| Questions to answer |
**1)** Rewrite the passage of the ACL injury story between "When a high" and "emotionally as well.", inclusive, swapping "athlete" for "player".
**2)** Write the next part of the story about Eliza's ACL tears, beginning right after its final sentence.

| Text |
Eliza’s story: Refocusing her athletic identity after multiple ACL tears

Eliza Hampsch Thriving lead image field hockey ACL sports psychology
PHOTOS COURTESY OF ELIZA HAMPSCH

When a high school athlete has designed their identity around a sport and the potential of a future in collegiate athletics, suffering an ACL tear can feel like the body’s ultimate betrayal. An ACL tear is a traumatic and painful injury that can leave an athlete on the sidelines for up to a year, seriously delaying any progress they might have been making in their sport. But multiple ACL tears, one right after the other, can be devastating for a promising high school athlete not only physically, but emotionally as well.

Injury, rehab, repeat

Eliza was a gifted athlete in both field hockey and lacrosse, with dreams of one day playing lacrosse in college. Her first ACL tear happened in the spring of 2008, just before she was about to enter high school. Although it was painful and frustrating, Eliza was still on track to return to the field for her freshman season of lacrosse. After 10 months of rehabbing her newly reconstructed left knee, she was back for the first game of the lacrosse season.

In the middle of the first game, Eliza planted her right foot, turned and heard a “pop” that signaled the tear of the ACL in her right knee. Before it even started, her lacrosse season was over and Eliza was facing another year of rehab.

I’m retrospectively really grateful for these experiences and exposure. Honestly, working with Dr. Chirban was life-changing and life-saving.” ~ Eliza

She met with Dr. Mininder Kocher, pediatric orthopedic surgeon and associate director of the Sports Medicine Division at Boston Children’s Hospital, who performed the ACL reconstruction on Eliza’s right knee. Along with fixing the physical injury, Kocher suggested that Eliza meet with Dr. Sharon Chirban, a sports psychologist in the Sports Medicine Division.

Realizing a new path

With this second ACL tear, Eliza began to realize that playing college lacrosse would no longer be an option. “It was truly devastating to have the door shut on that dream,” she says. “I realized that things were really going to change for me, and when you’re 15 or 16, that feels so overwhelming — like the world is crashing in on you.”

For high school athletes seeking to play a college sport, there is a window of time where their participation is vital for recruiting opportunities. For Eliza, this window closed after her second injury. “Day one of meeting Eliza she told me, ‘I tore my ACL and I feel like my life is over,’” Chirban recalls. “Here was an adolescent girl who had recognized that the probability of ever playing at the level she had hoped to play in college was gone.”

| Dataset entries |
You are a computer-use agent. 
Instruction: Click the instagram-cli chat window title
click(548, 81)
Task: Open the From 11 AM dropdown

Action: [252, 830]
--
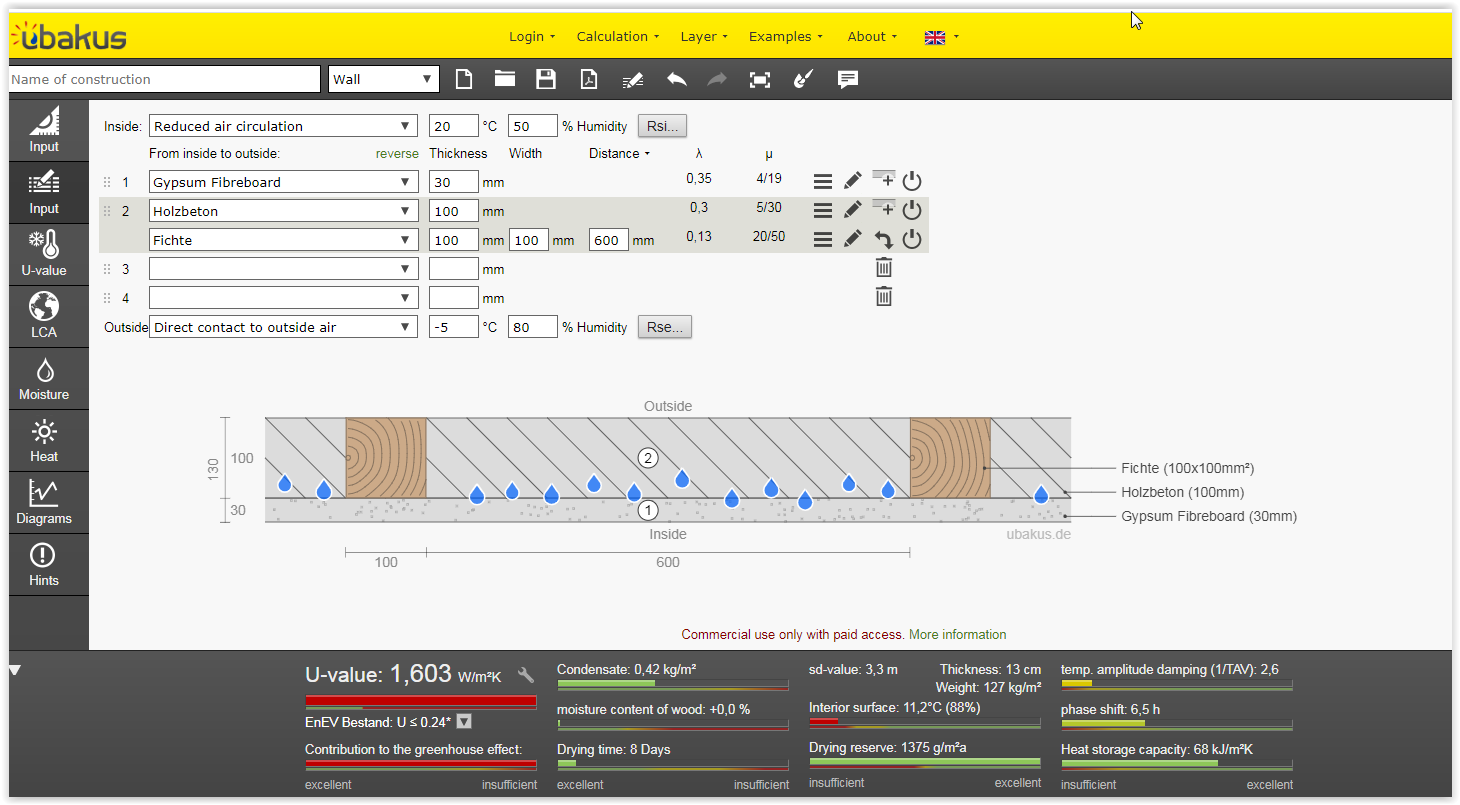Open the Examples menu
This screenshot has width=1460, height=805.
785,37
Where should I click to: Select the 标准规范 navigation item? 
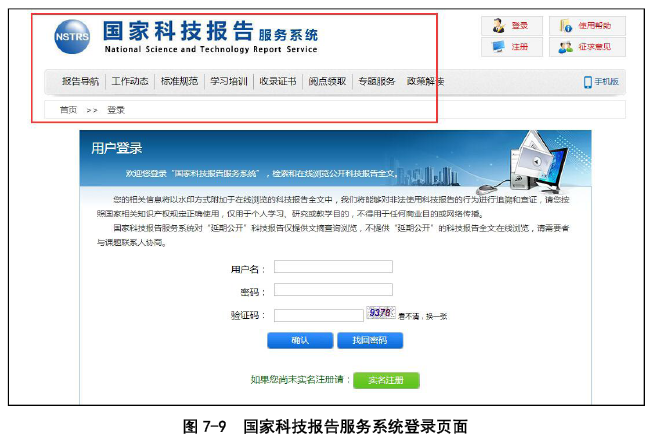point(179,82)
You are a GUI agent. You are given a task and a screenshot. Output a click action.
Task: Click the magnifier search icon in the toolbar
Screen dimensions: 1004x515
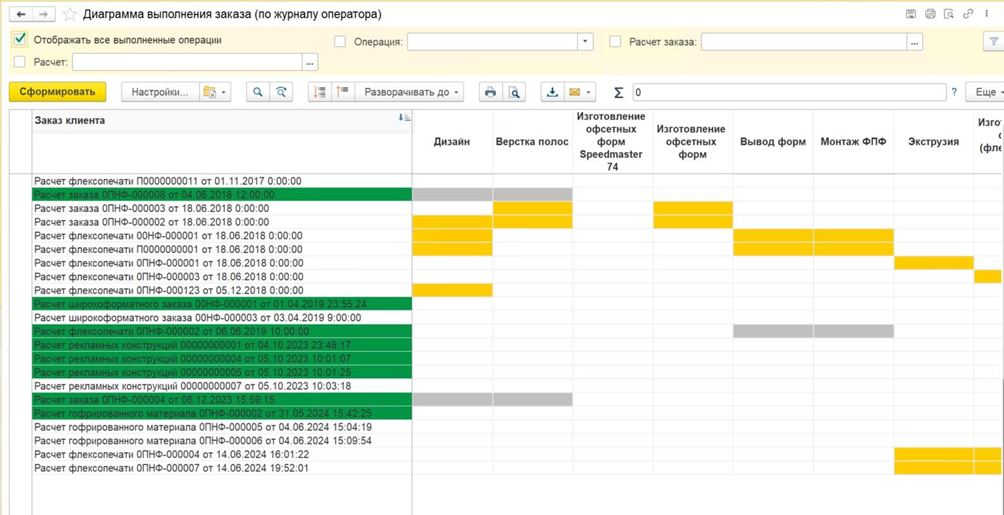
* * *
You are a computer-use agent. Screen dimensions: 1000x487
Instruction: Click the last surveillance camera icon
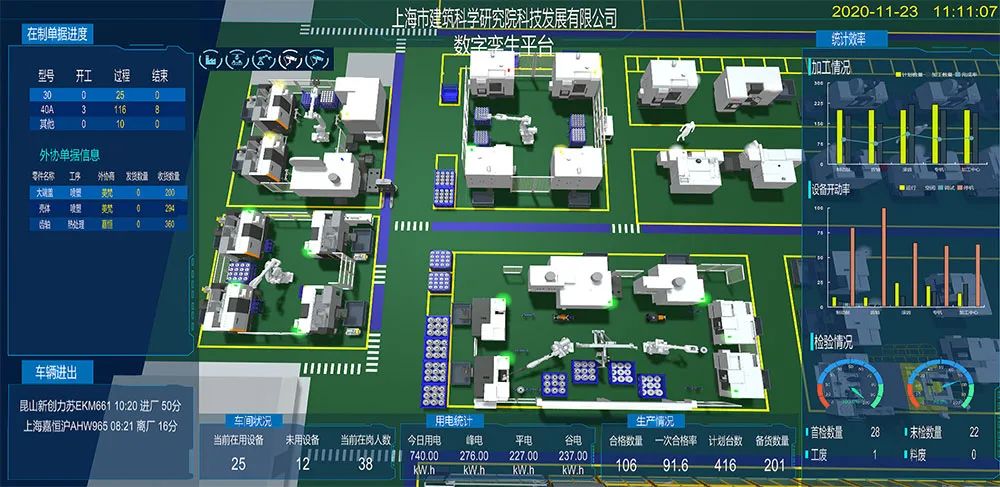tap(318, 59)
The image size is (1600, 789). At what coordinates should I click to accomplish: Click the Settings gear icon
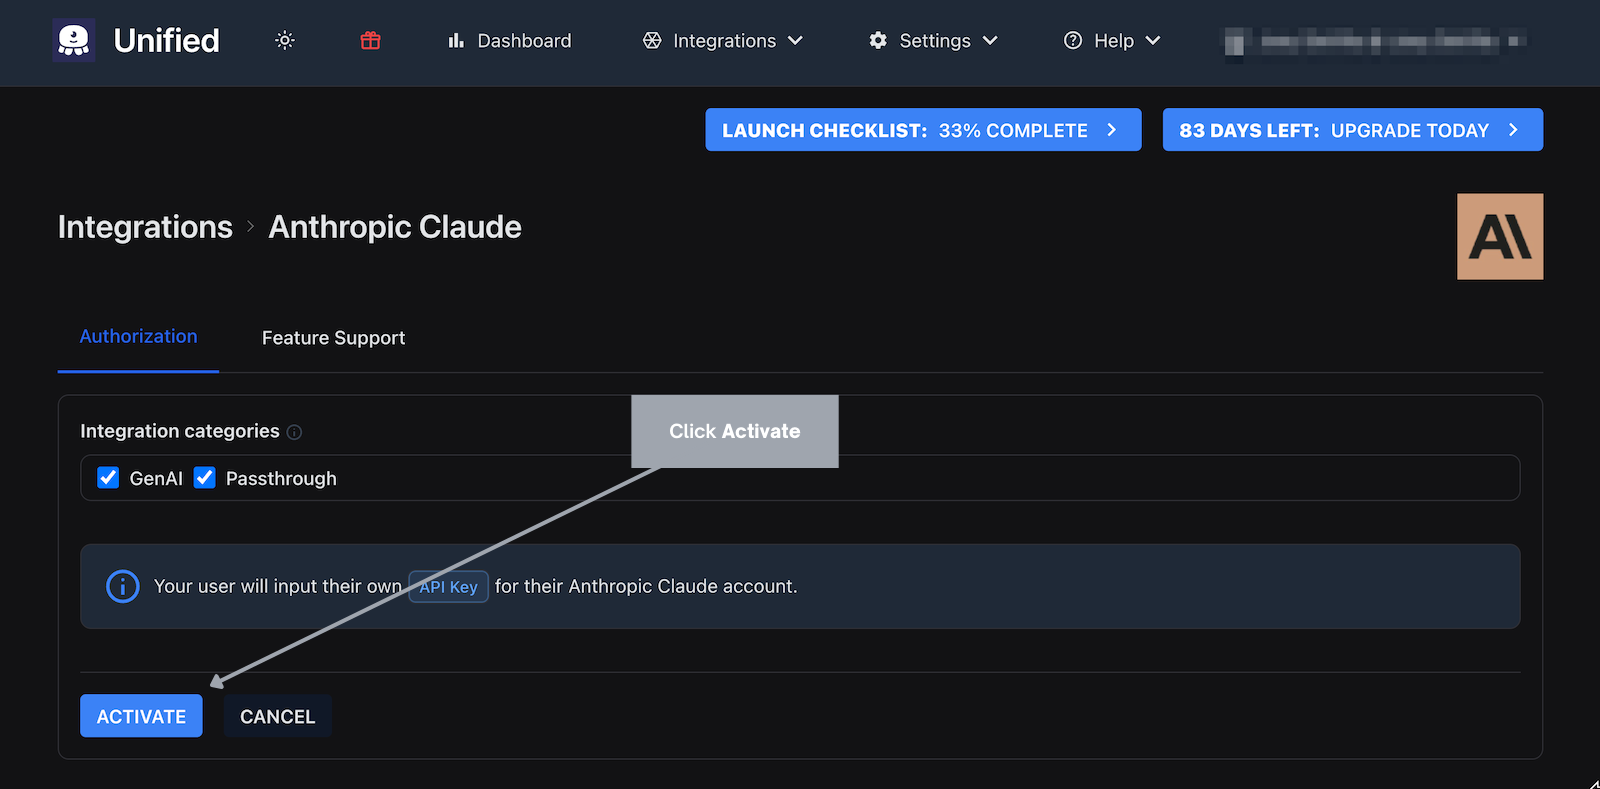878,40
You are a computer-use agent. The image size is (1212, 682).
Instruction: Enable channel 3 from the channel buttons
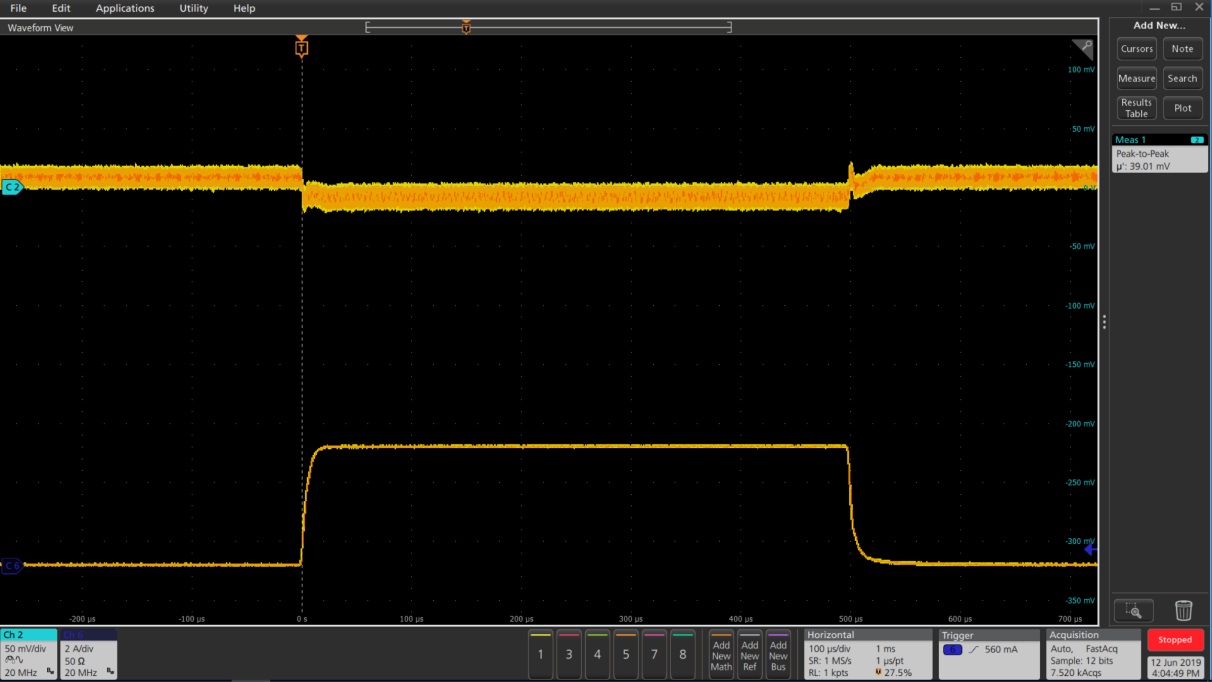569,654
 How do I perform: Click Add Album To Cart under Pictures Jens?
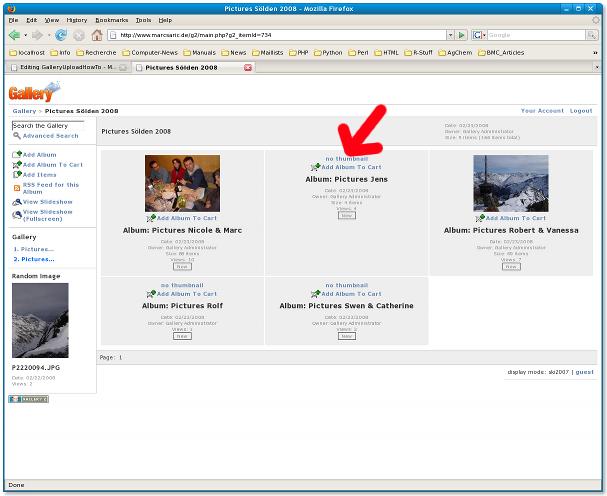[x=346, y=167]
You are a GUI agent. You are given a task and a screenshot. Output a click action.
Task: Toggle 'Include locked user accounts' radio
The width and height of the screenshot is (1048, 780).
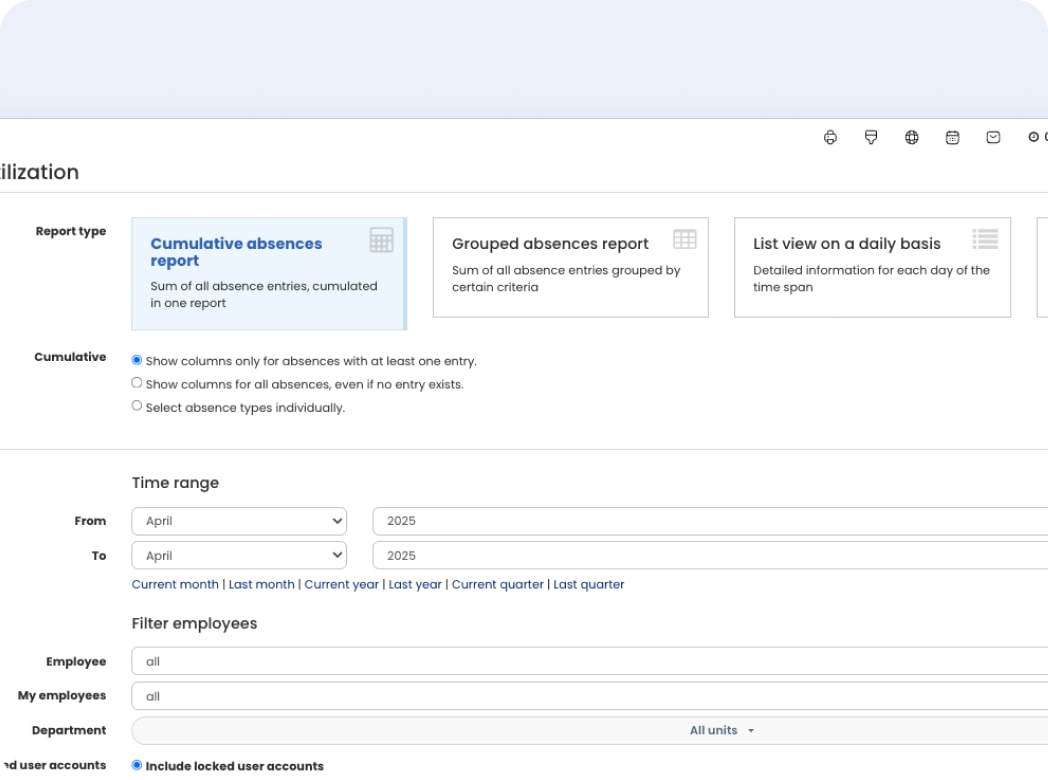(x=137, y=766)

| List of answers |
**1)**
When a high school player has designed their identity around a sport and the potential of a future in collegiate athletics, suffering an ACL tear can feel like the body’s ultimate betrayal. An ACL tear is a traumatic and painful injury that can leave an player on the sidelines for up to a year, seriously delaying any progress they might have been making in their sport. But multiple ACL tears, one right after the other, can be devastating for a promising high school player not only physically, but emotionally as well.

**2)**
An important decision

Eliza played lacrosse and field hockey as a junior, but the skill gap had now widened to the point where she no longer enjoyed her sports. Two years lost to ACL rehab meant that the once highly competitive athlete was now playing with underclassmen on the junior varsity team. Eliza no longer felt connected to her sports, and found herself faced with the most difficult decision of her life.

“Quitting sports was one of the hardest things I’ve ever done,” says Eliza. “Finally saying, ‘I’m done with it,’ was so tough both mentally and emotionally. But Dr. Chirban helped me with these big decisions that felt so overwhelming, and helped me break them down and understand what I was going through.”

Eliza Abdu-Glass thriving field hockey ACL tear

It wasn’t easy. Along with reframing how Eliza thought of herself as an individual and an athlete, she had to come to terms with having something she loved be taken away from her — seemingly for no reason. “I struggled with feeling like this was my fault or there was something wrong with me, or that I wasn’t a good enough athlete and I’m not strong enough,” she says. “But I also thought this was so unfair and I had worked so hard to return to doing something I loved — I felt like it didn’t love me back.”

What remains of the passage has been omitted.